Bread and Water for Africa® Executive Director Beth Tessema recently returned from an extended visit to Kenya to meet with Phyllis Keino, our international spokesperson and founder and director of the Lewa Children’s Home, to evaluate its progress and conduct a needs assessment.
From there Beth visited Uganda where she evaluated forming potential new partnerships with children’s homes and brought Phyllis with her “because she knows how children’s homes should be managed and can quickly evaluate whether there is a good standard of care at a children’s home.”
While she was in the country, she also visited our current partner Bega kwa Bega (Shoulder to Shoulder) which Bread and Water for Africa® has worked with to support its education program through the donation of books.
In the past two years, Bread and Water for Africa® has provided 44,000 books to Bega kwa Bega which distributed them to 120 impoverished rural schools benefiting more than 15,000 students.

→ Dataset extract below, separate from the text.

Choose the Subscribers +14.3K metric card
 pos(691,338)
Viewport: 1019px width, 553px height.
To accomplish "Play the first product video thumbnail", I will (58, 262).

In addition, Beth visited its organic farming training center and the farm manager who is very well educated in organic farming methods and is a strong advocate for food sufficiency at both the family and community levels.
Beth came away very impressed in the training center, which is used by Makerere University, one of the oldest and most prestigious universities in all of Africa, as an organic farming internship facility.
And she was equally impressed with the model farming sites she visited where she met farmers who are being trained in the best ways to make use of their very small plots of land utilizing every spot possible and learning to plant and harvest throughout the year using crop rotation among other things.
“The Bega kwa Bega program is a great example of how food self-sustainability at a grassroots level benefits family and, eventually, whole communities,” Beth commented. “It is always true that when every family’s needs are met at the grassroots level, the whole community changes.”
Earlier this year, we were able to ship a 40-foot container (approximately 22,000 books) to Kampala, Uganda, where they were distributed by our partner there, Bega kwa Bega to dozens of schools.
Those textbooks and reference books will be used to educate tens of thousands of children and youth in a country where going to school is a privilege that most parents, who being uneducated themselves, cannot afford.
The students who attend these schools fully understand how fortunate they are to be in school and savor every moment in the knowledge that without knowing how to read and write they have little hope for anything more than a subsistence way of life ahead.
These books will be treasured by these children who will first use them to learn simply how to read, and later to expand their vocabulary, and ultimately their mind.